= To do =
Filter the entries beneath this task, copying only the lines that hold the word "Given".

Source data:
○ ○ ○ ○
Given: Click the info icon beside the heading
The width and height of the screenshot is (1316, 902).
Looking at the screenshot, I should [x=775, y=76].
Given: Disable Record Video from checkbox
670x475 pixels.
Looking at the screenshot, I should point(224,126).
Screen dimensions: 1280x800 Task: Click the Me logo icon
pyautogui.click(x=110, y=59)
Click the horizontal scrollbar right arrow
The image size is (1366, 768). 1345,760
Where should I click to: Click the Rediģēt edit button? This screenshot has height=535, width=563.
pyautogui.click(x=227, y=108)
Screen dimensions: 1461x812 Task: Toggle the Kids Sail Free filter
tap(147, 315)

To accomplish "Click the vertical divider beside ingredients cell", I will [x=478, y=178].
○ ○ ○ ○
= Answer to the exercise =
Given: Click the info icon beside the heading
Given: Disable Record Video from checkbox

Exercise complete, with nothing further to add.